▶ [Text]
# I Love it!



## Kloset BBQR (Mar 12, 2005)

Congratualations on your new Kettle, Bob.  Sounds like you got a Weber.

Do you have a chimney starter?  One chimney full of charcoal is usually all you need for a cook.

I'd also recommend the rotissorie ring attachment.  Opens up a whole new world for your Weber.

Kloset


----------



## Guest (Mar 12, 2005)

Bob T said:
			
		

> ... I can get a lot on that 22" kettle.


You can also get a rotisserie on it!  :-D  Not so with the 18.5" version..

Congrats!


----------



## Greg Rempe (Mar 12, 2005)

Bob T said:
			
		

> ...Also love those  Jack Daniels pellets...



Bob, at least in Eastlake, Ohio, you can get JD pellets at Walmart!

If you can't, let me know, I'll ship you out some!


----------



## Nick Prochilo (Mar 12, 2005)

Enjoy it Bob. I got a kettle last week and have used it 3 time already. I don't worry so much about the charcol, I give it a full chimney and when I dump those out I add a few more pieces. After the cook, shut all the vents down and replace the cover. You can use the leftover coals for your next cook.


----------



## Captain Morgan (Mar 12, 2005)

Nick is such a wussy...I bought mine the same day and already have 4 cooks on it!  

  Best thing so far.....after cooking, shutting down the vents, I've noticed an amazing amount of coals left over for the next cook!!!!!!  Mo money
in da pocket!


----------



## Nick Prochilo (Mar 12, 2005)

Capt. in my defense, you had already cooked on it before I got home with mine :roll: . But what a great tool


----------



## Captain Morgan (Mar 12, 2005)

▶ [Source excerpt]

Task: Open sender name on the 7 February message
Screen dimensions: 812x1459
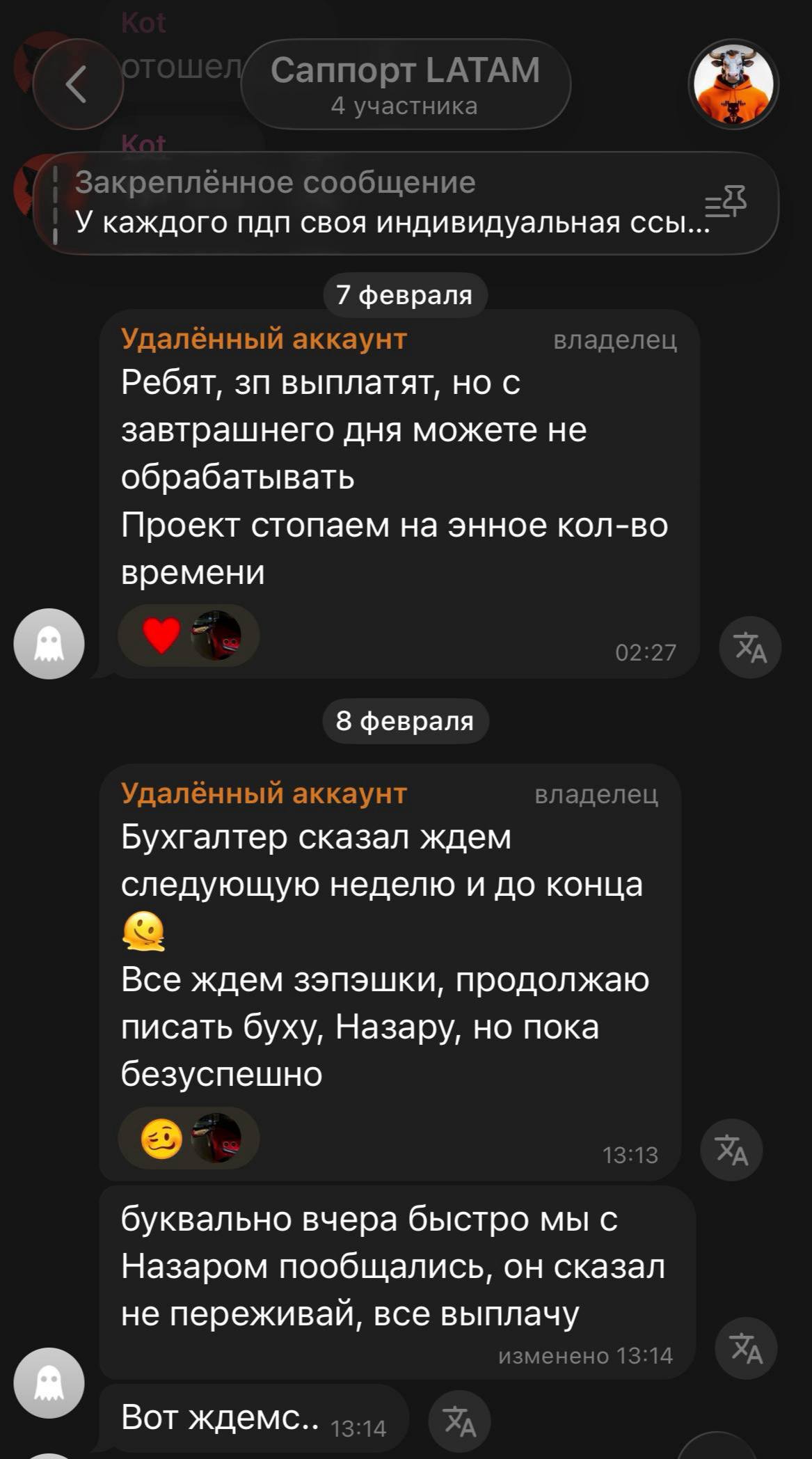Action: [264, 339]
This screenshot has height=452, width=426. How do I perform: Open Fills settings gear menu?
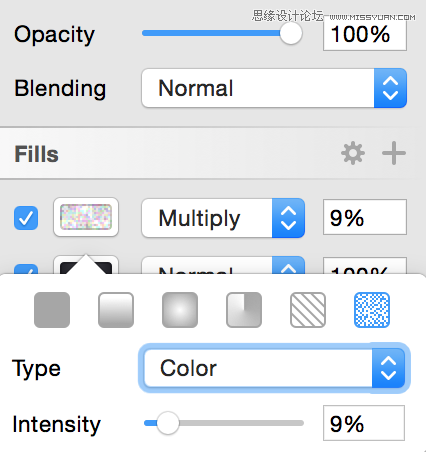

▶ [Goals]
• a. In the kettle thread, shorten the paragraph that starts "Enjoy it Bob. I got a kettle last week" into a brief list, keeping its main facts.
• b. Duplicate the part of the kettle thread that begins at the words "Enjoy it Bob." and stops after "in da pocket!".
Nothing in the listing is needed here.

▶ [Expected responses]
• a.
- Got a kettle last week and has already used it three times.
- Doesn't worry much about charcoal: lights a full chimney, dumps it out, then adds a few more pieces.
- After the cook, shuts all the vents and puts the cover back on.
- Uses the leftover coals for the next cook.

• b.
Enjoy it Bob. I got a kettle last week and have used it 3 time already. I don't worry so much about the charcol, I give it a full chimney and when I dump those out I add a few more pieces. After the cook, shut all the vents down and replace the cover. You can use the leftover coals for your next cook.


----------



## Captain Morgan (Mar 12, 2005)

Nick is such a wussy...I bought mine the same day and already have 4 cooks on it!  

  Best thing so far.....after cooking, shutting down the vents, I've noticed an amazing amount of coals left over for the next cook!!!!!!  Mo money
in da pocket!